The accession of Mr. Jardine's interest was so apparent when Mrs. Laniston spoke of Lucia that she might have been tempted to continue the subject, for she made a point of deserving her reputation as an agreeable woman, had not the young lady in question suddenly issued from the door of the hotel. Her cousin Ruth was following, and, after a glance of inquiry, they smilingly took their way along the verandah toward the door of the ladies' parlour, where the party sat. The eyes of both were intently fixed on Mrs. Laniston, as if in anticipation of some effect, she scarcely knew what. Suddenly she remembered the plundered trunk, left defenceless at their mercy. Mr. Jardine was devoutly grateful that they had seen fit to remove their hats. He was priggish, even old-fashioned in certain persuasions, and the sight of a young lady at table, on the verandah, at the piano, all day, in a hat, was at variance with his taste. He had no idea that the hats had disappeared because of an incongruity with adjuncts, very lately assumed, of the white dresses. The jacket of Lucia's gown had been laid aside, and she now wore, in lieu of the plain white linen blouse, one of fine white Irish lace. It had dainty elbow sleeves (Mrs. Laniston still conserved a plump arm). It had a belt, a stock collar, and at each elbow a knot of delicately tinted ribbons of a sea-shell pink, with rainbow stripes of faint blue, brown, fawn, and a thread of red. Nothing could have better accorded with the fair, fresh complexion, the brown hair, in a luxuriant pompadour roll, half crushed down on one side of the forehead, the long, romantic, dark grey eyes, with their drooping black lashes. He could not imagine why they should be received in such cold silence by this woman, with her evident motherly doting on them both. Ruth was a bit the more showy; she had confiscated a bolero of alternate lace insertion and lilac ribbon, and she had found a lilac ribbon for her blond hair. Mrs. Laniston had a moment of wonder as to where that blue messaline waist could be—certainly it had not been in that trunk! Since she remained silent, Mr. Jardine's manner was marked with an accession of humorous cordiality as he rose and placed chairs for the two.

"And what are the commands of your ladyship for this evening?" he said, looking admiringly at Lucia.

"The Ferris Wheel, of course!" she exclaimed, with enthusiasm.

He could have fallen on the spot. He had ignored the Ferris Wheel, and he had rested supine in the fatuous conviction that she had forgotten it. He was indescribably tired of the street fair. Its inanities would have been insupportable to a man of his type in its best estate, but hampered with the thousand sensitive points that beset the escort of a lady in an amusement utterly beneath her pretensions and custom, so remote from her comprehension that she was as if on another planet, made heavy draughts on his amiability, his endurance, even his savoir faire. He hardly knew how to meet the unprecedented problem it presented in the interest of his fair charges. If he had had his way neither should have shown her face in so motley a throng. But he was exacting, a bit old-fashioned, and had not even Mrs. Laniston's philosophy that would give them a little line in matters of scant importance that she might more easily curb them when circumstances required this.
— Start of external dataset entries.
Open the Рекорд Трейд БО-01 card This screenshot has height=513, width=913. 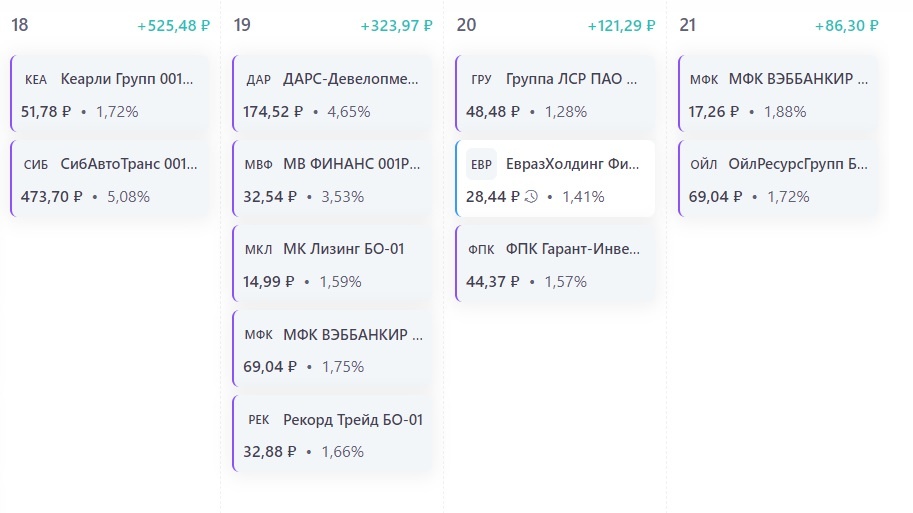pyautogui.click(x=332, y=434)
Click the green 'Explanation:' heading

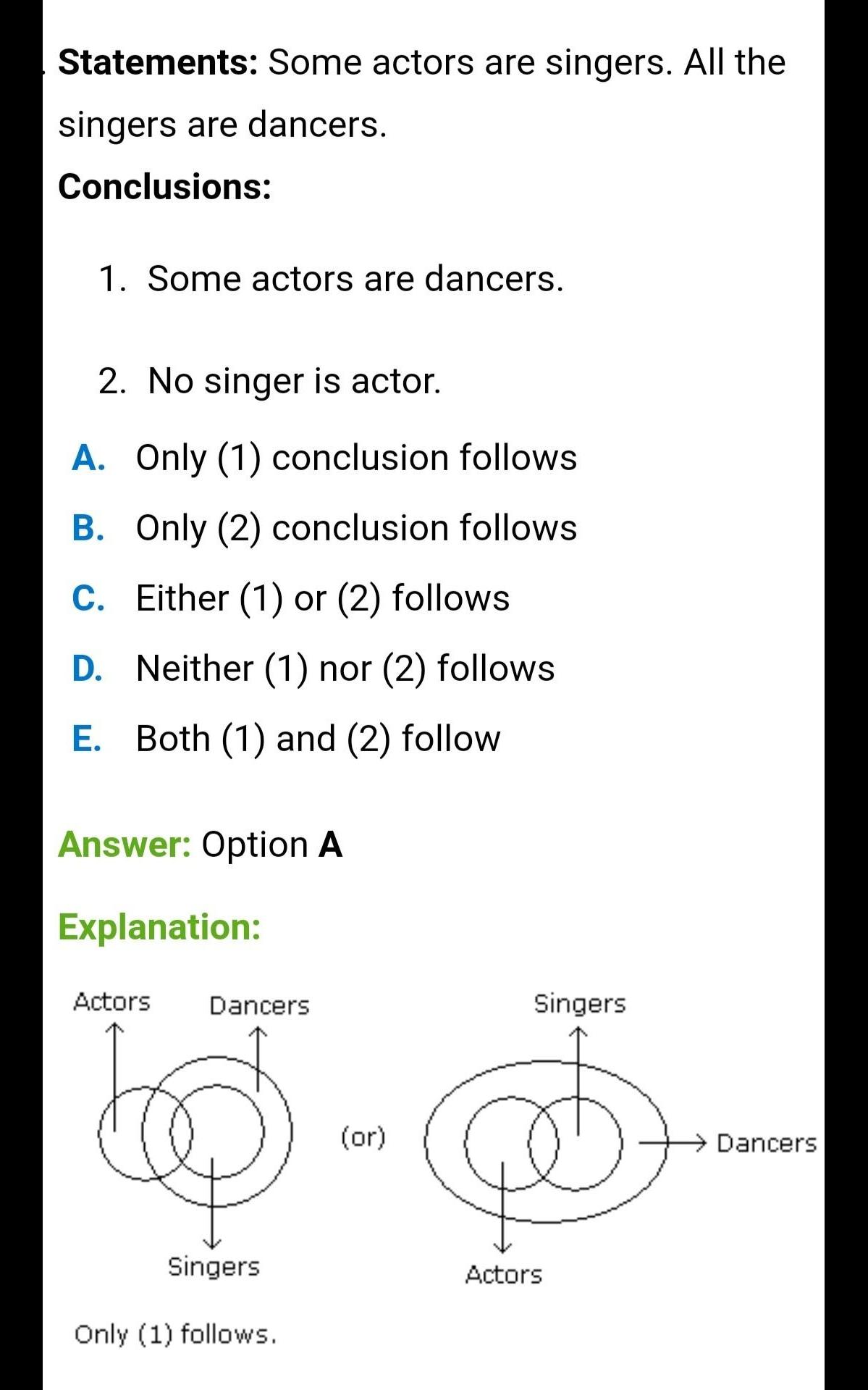click(159, 927)
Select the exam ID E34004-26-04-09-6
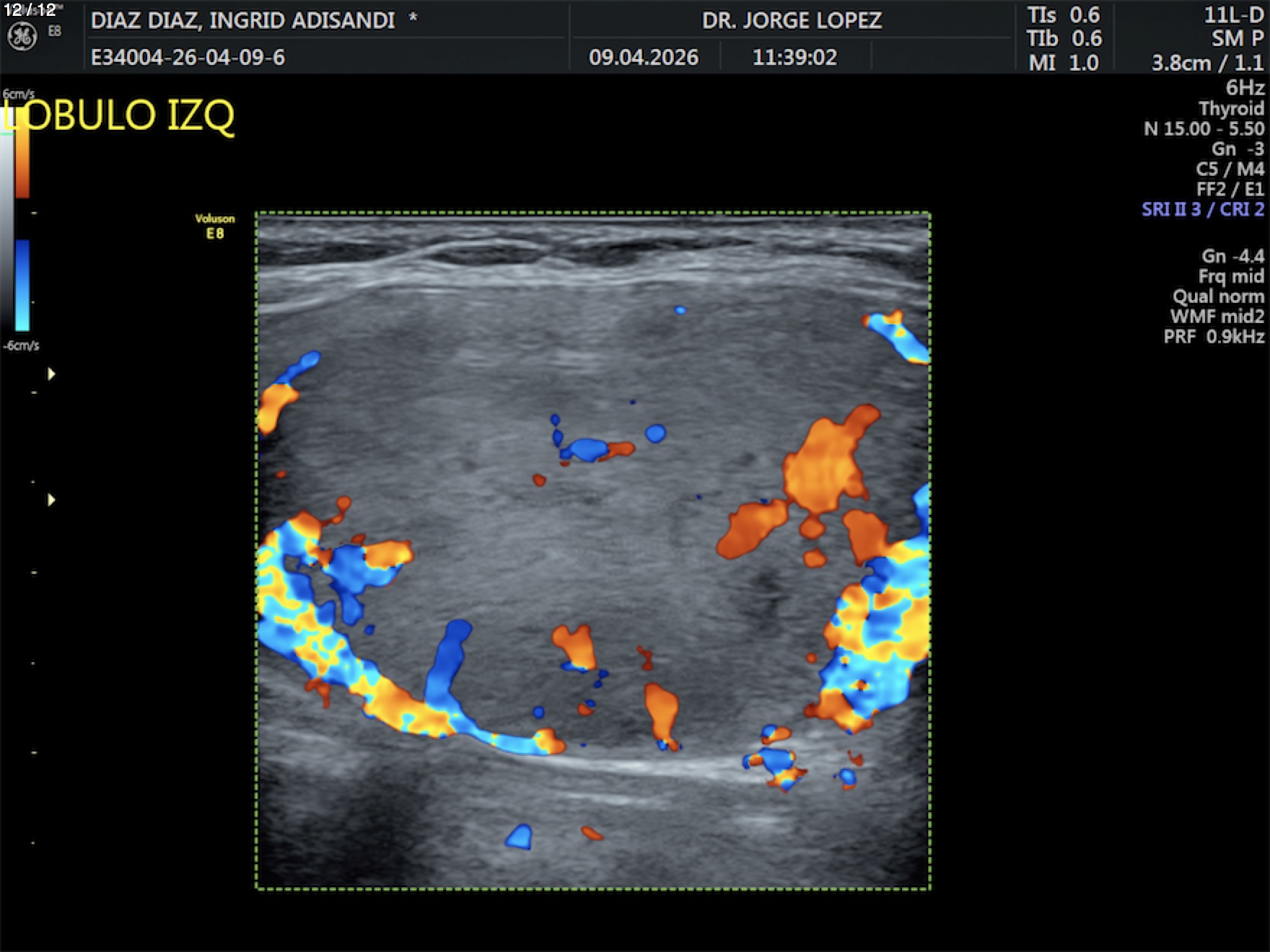 click(188, 57)
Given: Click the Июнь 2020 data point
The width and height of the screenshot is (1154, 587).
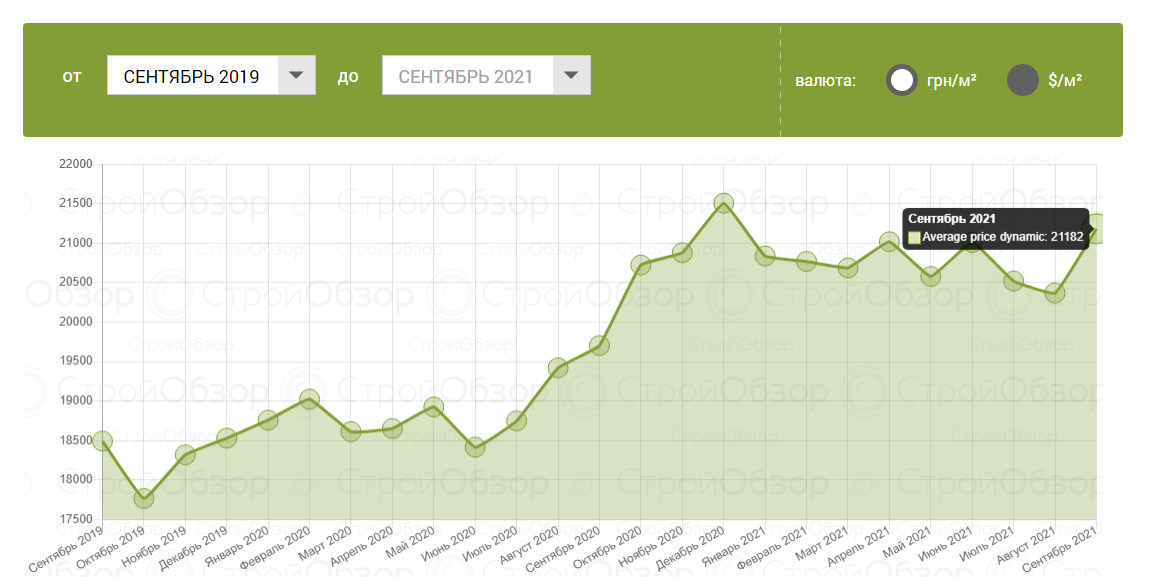Looking at the screenshot, I should 475,447.
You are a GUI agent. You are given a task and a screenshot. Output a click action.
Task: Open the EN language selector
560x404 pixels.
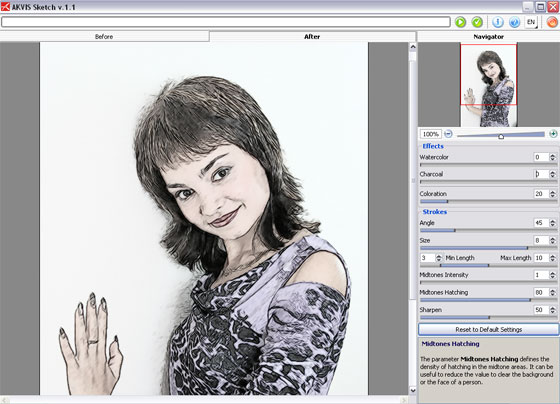[x=531, y=22]

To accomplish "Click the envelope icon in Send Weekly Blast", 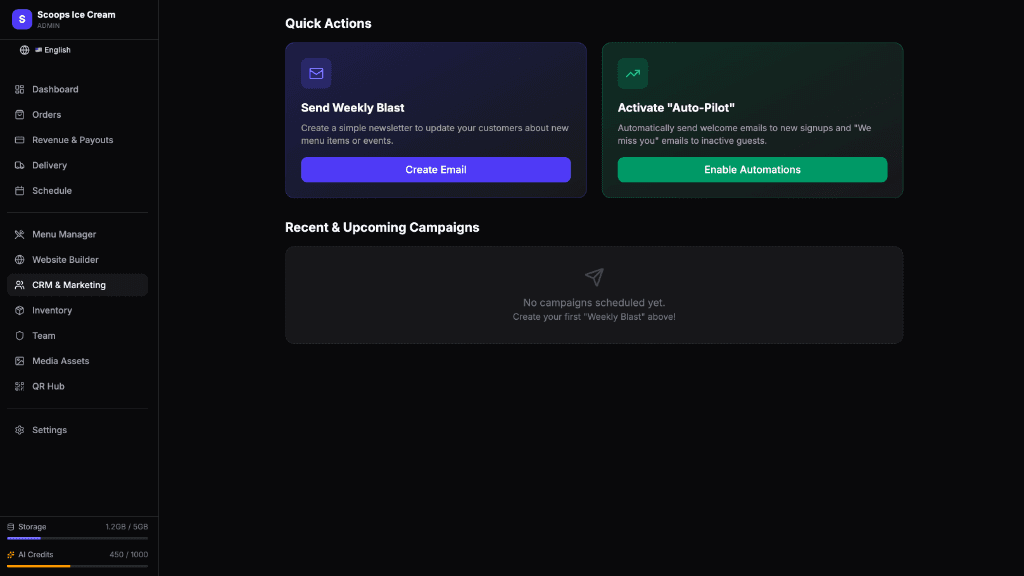I will click(316, 73).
They would soon tire of a harmless folly, but a monotony of dulness could not be maintained. The prospect of further experiences of the street fair strained the tension of his equanimity almost to the breaking point. He could scarcely endure the thought how nearly they had escaped it all; a little more—but for the causeless delay of their preparations—and the "hack," with its strong, fleet horses would have been at the door. To be sure it would have whirled them into the midst of the mountain storm, but the thought of wind and lightning, thunder and torrents of rain was less abhorrent to him at that moment than the recurrence of the trials of the "show."